Hening menyergap kembali. Tiada kelanjutan. Sampai dosen membuka mulutnya lagi. Ia mencoba menangkap maksud pertanyaan yang mirip pernyataan.

Dosen menyinggung soal sinkrenitas. Di tengah penjelasannya, aku mengacungkan lima jari ke atas.

“Ya, Zita, ada tambahan?”

“Begini Bu, untuk masalah bermanfaat atau tidak bermanfaatnya manuskrip yang kita teliti itu, pastinya di awal saat memilih manuskrip tersebut sebagai bahan penelitian kita, kita pasti sudah berpikir berpuluh-puluh kali terlebih dulu. Menimbang-nimbang apakah manuskrip ini ada manfaatnya untuk masa kini atau tidak. Kita dituntut cerdas melihat masa, melihat waktu, melihat kondisi. Ketika memilih apa yang kita teliti akan bermanfaat untuk orang banyak atau tidak. Misalnya, seperti meneliti manuskrip yang berisi cara pengobatan dan penyebutan tanaman obat macam tetamba bisa dimanfaatkan bagi dunia kedokteran. Lalu ada juga ajaran-ajaran tasawuf atau metode perundang-undangan di Nusantara bisa digunakan sebagai bahan pembanding mengatasi masalah yang ada saat ini.

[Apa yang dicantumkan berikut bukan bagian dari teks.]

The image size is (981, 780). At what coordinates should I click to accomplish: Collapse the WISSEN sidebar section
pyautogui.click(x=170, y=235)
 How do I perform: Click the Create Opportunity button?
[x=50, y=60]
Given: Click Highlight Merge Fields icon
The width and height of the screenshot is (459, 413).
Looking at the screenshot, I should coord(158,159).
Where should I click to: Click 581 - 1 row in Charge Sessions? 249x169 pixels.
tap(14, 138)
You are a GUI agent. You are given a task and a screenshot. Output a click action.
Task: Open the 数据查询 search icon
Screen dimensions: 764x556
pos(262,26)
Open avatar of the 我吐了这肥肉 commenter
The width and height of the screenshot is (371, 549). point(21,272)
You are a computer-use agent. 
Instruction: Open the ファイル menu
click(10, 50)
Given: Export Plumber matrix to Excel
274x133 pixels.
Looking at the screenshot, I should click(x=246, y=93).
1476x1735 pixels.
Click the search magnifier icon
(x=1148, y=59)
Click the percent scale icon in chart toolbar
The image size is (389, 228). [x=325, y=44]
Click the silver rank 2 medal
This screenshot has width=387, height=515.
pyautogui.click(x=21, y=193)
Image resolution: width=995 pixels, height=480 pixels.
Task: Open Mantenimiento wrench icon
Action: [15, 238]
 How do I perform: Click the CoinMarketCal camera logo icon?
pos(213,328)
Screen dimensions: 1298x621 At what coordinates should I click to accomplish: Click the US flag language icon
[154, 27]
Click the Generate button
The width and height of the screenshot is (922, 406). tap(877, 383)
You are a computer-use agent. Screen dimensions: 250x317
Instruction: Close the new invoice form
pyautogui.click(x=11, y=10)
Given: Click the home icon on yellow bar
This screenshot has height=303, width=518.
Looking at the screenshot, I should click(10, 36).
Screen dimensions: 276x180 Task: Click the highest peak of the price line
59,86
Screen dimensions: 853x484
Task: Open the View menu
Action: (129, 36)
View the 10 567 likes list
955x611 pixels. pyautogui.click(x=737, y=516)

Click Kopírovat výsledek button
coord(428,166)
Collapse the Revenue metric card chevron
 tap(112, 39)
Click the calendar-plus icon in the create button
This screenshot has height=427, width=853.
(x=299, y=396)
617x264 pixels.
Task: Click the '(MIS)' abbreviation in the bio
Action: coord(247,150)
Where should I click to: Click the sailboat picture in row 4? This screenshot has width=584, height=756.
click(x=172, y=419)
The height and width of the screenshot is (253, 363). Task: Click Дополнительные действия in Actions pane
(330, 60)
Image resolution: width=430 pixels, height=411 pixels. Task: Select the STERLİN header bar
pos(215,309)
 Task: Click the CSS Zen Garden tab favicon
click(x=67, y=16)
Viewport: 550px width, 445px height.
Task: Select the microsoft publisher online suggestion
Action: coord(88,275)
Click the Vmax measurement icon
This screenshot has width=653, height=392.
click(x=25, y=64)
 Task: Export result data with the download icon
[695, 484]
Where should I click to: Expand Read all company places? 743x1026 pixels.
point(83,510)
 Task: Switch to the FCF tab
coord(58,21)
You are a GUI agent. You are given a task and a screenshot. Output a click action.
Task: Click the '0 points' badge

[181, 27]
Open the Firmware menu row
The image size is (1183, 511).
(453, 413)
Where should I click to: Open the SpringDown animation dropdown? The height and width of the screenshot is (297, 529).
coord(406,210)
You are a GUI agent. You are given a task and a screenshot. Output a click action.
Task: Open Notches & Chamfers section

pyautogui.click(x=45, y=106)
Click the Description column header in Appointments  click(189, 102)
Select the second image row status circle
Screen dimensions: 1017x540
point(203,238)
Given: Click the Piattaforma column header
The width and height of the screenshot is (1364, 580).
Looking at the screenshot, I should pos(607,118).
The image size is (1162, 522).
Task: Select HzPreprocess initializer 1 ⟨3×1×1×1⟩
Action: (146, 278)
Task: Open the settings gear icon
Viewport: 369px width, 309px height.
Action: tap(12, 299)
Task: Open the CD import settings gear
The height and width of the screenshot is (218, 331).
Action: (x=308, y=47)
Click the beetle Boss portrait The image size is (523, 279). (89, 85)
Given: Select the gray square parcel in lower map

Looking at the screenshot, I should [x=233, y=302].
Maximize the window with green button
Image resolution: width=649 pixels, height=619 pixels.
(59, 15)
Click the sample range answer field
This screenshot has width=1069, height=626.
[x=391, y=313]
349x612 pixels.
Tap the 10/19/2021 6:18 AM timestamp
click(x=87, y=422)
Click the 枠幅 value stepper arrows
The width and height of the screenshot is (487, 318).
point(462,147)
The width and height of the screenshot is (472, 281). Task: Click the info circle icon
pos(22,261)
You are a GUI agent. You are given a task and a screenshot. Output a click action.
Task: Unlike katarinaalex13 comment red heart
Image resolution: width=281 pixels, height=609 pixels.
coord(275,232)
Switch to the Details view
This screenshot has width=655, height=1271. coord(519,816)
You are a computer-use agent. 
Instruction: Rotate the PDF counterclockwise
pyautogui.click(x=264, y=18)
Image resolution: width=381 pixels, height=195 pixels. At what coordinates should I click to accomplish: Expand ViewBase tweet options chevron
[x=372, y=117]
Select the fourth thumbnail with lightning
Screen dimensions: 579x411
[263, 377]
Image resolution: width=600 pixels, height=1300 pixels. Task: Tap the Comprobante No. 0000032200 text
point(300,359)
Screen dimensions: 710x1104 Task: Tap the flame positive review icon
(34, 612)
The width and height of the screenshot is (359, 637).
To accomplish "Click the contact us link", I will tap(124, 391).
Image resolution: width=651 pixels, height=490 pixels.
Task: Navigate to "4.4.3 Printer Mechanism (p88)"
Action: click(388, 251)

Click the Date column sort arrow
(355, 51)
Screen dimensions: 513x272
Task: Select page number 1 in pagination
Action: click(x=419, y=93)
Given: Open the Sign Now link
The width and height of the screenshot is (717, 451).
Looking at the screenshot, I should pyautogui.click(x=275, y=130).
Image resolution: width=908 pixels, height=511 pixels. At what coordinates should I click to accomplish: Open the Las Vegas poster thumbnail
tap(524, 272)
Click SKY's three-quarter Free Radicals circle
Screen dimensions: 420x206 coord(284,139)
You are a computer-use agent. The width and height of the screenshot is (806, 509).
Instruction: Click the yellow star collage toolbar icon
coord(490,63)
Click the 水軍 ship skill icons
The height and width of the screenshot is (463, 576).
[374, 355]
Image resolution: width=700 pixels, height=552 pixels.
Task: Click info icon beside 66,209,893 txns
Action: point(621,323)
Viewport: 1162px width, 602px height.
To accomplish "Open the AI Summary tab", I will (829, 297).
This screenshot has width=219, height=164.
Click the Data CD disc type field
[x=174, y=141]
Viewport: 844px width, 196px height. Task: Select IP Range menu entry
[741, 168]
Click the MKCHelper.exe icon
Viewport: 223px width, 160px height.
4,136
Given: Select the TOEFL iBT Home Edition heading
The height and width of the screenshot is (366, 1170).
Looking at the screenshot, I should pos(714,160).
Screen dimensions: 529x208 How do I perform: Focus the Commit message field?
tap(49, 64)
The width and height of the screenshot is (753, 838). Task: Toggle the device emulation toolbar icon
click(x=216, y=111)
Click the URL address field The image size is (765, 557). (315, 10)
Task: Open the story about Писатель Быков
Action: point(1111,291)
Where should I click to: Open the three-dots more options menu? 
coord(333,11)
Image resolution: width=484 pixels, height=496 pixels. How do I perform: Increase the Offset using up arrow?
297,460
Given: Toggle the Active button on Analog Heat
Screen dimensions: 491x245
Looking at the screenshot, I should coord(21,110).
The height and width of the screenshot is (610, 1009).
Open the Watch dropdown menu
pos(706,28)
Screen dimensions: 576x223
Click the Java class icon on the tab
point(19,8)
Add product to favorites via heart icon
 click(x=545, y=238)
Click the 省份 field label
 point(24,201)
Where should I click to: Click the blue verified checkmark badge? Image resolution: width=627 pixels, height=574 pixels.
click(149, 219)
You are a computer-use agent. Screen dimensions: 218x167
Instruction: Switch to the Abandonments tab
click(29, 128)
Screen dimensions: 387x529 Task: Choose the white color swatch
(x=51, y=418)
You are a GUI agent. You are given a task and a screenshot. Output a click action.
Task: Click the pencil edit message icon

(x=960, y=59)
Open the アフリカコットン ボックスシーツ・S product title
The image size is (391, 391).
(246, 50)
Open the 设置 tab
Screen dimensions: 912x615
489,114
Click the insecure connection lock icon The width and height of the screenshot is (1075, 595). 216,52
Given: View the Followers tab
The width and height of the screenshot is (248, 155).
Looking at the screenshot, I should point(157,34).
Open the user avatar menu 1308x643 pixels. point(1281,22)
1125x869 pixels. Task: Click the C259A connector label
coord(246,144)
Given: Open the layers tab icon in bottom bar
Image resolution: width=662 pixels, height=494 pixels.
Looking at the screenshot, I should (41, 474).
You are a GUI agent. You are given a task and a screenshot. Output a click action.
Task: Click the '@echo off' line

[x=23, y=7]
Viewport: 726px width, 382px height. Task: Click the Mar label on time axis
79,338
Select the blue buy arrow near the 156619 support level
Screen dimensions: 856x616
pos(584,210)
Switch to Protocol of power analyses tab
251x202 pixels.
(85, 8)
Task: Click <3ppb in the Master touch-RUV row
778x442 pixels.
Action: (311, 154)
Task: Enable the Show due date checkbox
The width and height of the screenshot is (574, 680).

“Nah itu benar, kita sendiri yang seharusnya menentukan manuskrip itu bermanfaat atau tidak untuk masyarakat luas di luar akademik,” kata dosen.

“Boleh saya menambah lagi, Bu?”

“Boleh saja, Zita, silahkan.” Jawab dosen yang sedari tadi duduk di belakang meja di bawah jendela kaca yang tertutup rapat bingkainya bagai patung yang tak bisa bergerak karena menompang beban.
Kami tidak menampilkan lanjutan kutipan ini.